AIDS cases are also used to determine eligibility for Part B Emerging Communities funding. ECs are defined as metropolitan
areas for which there have been at least 500 but fewer than 1,000 AIDS cases reported to and confirmed by the Director of CDC over the most recent 5 calendar years. An area will remain an EC unless it fails to meet both of the following requirements for 3 consecutive fiscal years: a) A cumulative total of at least 500—but fewer than 1,000—cases of AIDS reported during the most recent period of 5 calendar years, and b) A cumulative total of 750 or more living cases of AIDS as of December 31 for the most recent year for which such data are available. A hold harmless provision was added for ECs, so that all ECs that were eligible for funding in FY2007 remained eligible for funding in FY2008, even if they no longer met the eligibility requirement.
As mentioned above, persons reported living with HIV and persons reported living with AIDS are used to determine funding
levels for Parts A and B. For FY2008, CDC provided HRSA with data files containing the total number of persons reported living with AIDS through calendar year 2006 for all jurisdictions
as well as the total number of persons living with HIV for all jurisdictions with name-based HIV reporting.

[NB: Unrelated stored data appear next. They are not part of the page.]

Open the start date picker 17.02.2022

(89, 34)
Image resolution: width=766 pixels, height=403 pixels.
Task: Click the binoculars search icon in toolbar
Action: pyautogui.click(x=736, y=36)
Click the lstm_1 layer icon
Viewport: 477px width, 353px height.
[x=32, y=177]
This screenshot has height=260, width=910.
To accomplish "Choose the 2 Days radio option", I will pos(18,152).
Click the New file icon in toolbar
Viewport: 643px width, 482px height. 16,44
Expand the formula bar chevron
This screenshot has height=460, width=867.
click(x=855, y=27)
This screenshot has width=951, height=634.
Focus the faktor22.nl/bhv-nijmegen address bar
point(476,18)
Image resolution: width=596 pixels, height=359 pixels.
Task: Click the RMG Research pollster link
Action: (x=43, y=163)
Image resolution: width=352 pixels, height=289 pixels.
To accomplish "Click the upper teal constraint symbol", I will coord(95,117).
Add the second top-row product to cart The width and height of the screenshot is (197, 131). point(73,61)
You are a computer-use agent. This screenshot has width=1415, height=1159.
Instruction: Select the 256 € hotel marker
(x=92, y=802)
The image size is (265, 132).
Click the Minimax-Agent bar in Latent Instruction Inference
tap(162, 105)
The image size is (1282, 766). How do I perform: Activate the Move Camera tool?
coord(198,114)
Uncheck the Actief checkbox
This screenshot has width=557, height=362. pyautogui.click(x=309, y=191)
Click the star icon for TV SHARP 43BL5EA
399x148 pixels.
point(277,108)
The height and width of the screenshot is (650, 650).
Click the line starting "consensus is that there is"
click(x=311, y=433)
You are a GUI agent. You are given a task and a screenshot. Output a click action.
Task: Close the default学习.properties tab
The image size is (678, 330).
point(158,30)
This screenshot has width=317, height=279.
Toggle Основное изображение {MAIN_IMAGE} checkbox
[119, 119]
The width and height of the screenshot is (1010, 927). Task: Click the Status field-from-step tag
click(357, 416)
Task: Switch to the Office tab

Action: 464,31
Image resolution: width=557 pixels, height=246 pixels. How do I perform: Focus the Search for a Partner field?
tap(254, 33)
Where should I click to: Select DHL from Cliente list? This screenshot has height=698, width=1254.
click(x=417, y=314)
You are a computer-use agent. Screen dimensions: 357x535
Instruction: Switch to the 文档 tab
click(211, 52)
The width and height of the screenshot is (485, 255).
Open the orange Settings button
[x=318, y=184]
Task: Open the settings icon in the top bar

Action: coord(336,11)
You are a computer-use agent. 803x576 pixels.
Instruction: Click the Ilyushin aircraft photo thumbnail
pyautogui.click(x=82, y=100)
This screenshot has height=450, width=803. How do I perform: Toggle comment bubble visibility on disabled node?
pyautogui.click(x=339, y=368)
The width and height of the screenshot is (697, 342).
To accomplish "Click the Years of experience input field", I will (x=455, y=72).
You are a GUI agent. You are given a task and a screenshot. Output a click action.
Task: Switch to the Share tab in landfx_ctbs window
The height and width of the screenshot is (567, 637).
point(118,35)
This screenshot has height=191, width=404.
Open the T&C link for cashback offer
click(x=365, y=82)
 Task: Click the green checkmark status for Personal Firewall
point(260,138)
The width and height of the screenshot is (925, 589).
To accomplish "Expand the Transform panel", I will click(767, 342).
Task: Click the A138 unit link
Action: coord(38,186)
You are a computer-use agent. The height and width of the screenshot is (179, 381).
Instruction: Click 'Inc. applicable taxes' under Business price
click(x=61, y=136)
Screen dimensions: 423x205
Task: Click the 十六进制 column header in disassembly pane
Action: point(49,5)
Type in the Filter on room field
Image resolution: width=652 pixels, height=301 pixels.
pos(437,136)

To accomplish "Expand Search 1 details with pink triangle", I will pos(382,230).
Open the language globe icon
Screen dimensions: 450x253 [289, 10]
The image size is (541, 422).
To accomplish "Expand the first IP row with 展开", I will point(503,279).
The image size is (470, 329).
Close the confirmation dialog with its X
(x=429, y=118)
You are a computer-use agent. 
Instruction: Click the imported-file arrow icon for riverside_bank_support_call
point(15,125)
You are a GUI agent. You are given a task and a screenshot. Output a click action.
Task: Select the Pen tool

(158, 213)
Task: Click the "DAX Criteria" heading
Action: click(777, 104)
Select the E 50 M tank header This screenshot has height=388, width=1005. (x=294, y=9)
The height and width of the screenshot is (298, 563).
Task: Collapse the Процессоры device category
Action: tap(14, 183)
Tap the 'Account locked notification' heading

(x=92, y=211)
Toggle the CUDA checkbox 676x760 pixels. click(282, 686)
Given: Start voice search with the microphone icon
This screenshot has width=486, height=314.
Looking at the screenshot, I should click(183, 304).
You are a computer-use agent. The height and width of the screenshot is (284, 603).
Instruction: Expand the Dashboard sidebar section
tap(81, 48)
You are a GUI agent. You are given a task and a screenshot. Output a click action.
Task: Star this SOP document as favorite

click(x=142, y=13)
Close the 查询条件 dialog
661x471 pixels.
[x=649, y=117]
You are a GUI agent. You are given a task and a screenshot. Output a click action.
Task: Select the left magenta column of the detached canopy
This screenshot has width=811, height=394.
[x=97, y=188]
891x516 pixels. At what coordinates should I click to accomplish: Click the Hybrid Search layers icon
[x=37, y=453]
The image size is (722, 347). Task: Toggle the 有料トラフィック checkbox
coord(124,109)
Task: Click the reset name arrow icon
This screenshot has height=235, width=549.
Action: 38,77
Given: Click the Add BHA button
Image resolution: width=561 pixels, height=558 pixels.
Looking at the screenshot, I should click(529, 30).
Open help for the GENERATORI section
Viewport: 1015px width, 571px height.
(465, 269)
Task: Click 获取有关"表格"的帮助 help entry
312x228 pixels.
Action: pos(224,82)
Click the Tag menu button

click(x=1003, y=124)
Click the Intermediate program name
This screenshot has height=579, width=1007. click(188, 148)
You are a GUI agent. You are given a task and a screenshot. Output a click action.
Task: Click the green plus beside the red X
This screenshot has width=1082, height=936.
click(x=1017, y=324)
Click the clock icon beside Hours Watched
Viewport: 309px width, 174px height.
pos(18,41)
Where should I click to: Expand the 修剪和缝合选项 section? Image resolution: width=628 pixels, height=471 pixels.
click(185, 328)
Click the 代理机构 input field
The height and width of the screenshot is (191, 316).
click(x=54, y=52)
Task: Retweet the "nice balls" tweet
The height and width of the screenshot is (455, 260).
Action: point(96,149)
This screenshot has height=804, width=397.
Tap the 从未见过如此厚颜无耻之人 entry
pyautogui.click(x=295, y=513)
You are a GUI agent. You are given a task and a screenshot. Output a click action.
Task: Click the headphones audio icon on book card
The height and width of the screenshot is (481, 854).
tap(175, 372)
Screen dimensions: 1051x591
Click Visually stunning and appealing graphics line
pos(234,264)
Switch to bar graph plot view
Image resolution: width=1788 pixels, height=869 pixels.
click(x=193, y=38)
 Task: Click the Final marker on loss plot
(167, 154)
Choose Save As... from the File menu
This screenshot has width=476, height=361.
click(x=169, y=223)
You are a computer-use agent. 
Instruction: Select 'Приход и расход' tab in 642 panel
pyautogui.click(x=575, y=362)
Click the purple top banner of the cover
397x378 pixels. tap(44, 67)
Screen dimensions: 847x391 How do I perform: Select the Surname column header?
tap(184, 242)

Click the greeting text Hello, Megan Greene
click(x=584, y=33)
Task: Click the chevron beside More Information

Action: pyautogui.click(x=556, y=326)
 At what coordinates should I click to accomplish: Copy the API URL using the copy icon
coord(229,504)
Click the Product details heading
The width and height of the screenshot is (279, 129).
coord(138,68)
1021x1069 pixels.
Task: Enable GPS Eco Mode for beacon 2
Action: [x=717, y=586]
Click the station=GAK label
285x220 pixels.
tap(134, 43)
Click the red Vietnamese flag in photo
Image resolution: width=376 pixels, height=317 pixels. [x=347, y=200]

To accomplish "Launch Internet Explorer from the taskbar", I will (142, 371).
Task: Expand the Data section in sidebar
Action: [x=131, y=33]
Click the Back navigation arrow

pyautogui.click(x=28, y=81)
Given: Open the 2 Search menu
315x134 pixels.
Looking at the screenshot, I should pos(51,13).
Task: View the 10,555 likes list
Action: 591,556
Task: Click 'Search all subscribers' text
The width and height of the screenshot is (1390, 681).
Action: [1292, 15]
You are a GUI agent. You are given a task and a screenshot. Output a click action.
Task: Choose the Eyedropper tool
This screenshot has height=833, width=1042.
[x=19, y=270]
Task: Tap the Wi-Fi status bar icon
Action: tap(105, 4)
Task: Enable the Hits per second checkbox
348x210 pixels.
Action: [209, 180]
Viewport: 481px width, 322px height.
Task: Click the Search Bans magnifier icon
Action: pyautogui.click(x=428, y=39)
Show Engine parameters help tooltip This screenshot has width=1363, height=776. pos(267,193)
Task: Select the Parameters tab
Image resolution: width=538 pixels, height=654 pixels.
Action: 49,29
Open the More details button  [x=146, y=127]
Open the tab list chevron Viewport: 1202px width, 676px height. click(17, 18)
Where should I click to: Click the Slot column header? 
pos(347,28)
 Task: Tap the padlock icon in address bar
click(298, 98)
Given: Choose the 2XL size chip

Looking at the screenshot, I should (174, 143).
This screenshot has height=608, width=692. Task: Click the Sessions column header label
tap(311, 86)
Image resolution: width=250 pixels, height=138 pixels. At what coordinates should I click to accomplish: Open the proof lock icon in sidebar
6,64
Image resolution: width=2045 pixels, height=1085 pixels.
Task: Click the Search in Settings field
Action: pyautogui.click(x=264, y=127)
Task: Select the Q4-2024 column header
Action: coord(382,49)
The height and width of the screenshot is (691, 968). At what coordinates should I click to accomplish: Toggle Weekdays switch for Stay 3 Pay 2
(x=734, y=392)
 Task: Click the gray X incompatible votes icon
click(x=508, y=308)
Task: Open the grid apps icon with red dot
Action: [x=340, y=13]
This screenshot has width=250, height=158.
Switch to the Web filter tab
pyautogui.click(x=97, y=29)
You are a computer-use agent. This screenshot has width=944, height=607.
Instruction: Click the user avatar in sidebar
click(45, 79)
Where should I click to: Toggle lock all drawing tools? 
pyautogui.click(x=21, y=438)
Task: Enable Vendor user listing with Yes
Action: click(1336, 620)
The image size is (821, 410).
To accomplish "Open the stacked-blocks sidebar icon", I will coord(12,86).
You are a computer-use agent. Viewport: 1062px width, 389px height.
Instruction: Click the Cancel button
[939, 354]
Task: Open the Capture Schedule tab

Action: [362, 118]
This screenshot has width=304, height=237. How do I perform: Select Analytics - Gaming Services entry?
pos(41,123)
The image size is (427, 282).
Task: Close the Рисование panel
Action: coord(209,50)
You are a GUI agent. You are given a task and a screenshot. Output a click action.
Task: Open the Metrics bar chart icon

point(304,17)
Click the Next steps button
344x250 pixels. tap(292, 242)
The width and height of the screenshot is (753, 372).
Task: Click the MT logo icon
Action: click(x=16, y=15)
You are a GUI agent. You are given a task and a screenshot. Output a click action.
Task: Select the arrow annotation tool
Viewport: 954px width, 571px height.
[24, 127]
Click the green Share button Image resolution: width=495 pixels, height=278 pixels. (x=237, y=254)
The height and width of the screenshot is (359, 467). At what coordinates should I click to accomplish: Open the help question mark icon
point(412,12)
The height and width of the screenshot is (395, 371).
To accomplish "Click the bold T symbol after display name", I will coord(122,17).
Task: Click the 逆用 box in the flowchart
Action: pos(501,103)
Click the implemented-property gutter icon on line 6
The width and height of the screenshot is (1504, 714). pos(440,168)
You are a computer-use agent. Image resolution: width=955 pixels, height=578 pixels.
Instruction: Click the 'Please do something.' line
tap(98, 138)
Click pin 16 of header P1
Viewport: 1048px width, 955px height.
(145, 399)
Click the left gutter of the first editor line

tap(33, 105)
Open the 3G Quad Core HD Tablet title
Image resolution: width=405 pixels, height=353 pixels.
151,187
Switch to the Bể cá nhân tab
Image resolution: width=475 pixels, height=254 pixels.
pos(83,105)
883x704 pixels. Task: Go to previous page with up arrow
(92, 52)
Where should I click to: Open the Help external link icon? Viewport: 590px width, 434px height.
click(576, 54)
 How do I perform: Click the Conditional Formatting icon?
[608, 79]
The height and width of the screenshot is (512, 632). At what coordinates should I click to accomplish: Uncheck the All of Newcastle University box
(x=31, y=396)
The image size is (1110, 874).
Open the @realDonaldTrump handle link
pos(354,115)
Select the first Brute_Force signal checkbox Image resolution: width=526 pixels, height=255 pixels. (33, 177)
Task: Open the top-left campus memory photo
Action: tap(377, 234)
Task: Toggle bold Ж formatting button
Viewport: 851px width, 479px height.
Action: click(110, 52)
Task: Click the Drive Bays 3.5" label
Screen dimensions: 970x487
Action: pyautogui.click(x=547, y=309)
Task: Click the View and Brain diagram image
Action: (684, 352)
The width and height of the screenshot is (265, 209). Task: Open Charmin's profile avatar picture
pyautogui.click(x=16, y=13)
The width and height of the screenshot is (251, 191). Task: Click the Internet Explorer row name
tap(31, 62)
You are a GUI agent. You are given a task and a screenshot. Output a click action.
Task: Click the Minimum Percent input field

Jurisdictions that did not yet have name-based HIV reporting sent tables containing the total number of code-based reported persons living with HIV directly to HRSA; those areas are listed in the
Technical Notes.
Under the revised legislation, HRSA was required to accept code-based or non-name HIV data when calculating
funding amounts. In response, HRSA, in consultation
with the CDC, developed a “Technical Guidance
for Submission of HIV non-AIDS Data Under the Ryan White HIV/AIDS Treatment Modernization Act of 2006” to ensure that the data reported to HRSA by code-based areas followed a uniform process similar to the process used to report name-based data to the CDC. Data submitted directly to HRSA were required to be certified by the State Epidemiologist. The Technical Guidance also allowed the State Epidemiologist in areas with operational name-based reporting
systems established prior to December 31, 2006 to request that CDC report their HIV non-AIDS data to HRSA. The State Epidemiologist was required to make such requests in writing to both HRSA and CDC. As required by the legislation, HRSA reduced the total number of code-based reported persons living with HIV by 5 percent for those areas that reported their code-based data directly to HRSA. The code-based HIV cases were then added to the number of persons living with HIV and the number of persons living with AIDS reported to HRSA from CDC. For EMAs/TGAs that cross State lines, it was possible to have HIV cases reported by CDC from the name-based reporting
State(s) as well as HIV cases reported directly to HRSA from the code-based reporting State(s). The following areas had both name-based and code-based HIV cases included in their total: Boston, MA-NH; Philadelphia, PA-NJ; St. Louis, MO-IL; and Washington, DC-MD-VA-WV. The 5 percent reduction rule was only applied to the HIV cases reported from the code-based State(s). The number of persons living with HIV and the number of persons living with AIDS were then added together to arrive at the total number of living cases of HIV and AIDS for each EMA/TGA, EC, and State. These totals were used in the Part A and B funding formula calculations.
References
- Health Resources and Services Administration.
The Ryan White HIV/AIDS Treatment Modernization Act of 2006.
Public Law 109-45. Accessed October 1, 2008.
- Office of Management and Budget.
Standards for defining metropolitan and micropolitan statistical areas.
Federal Register
2000;65:82228-82238. Accessed October 1, 2008.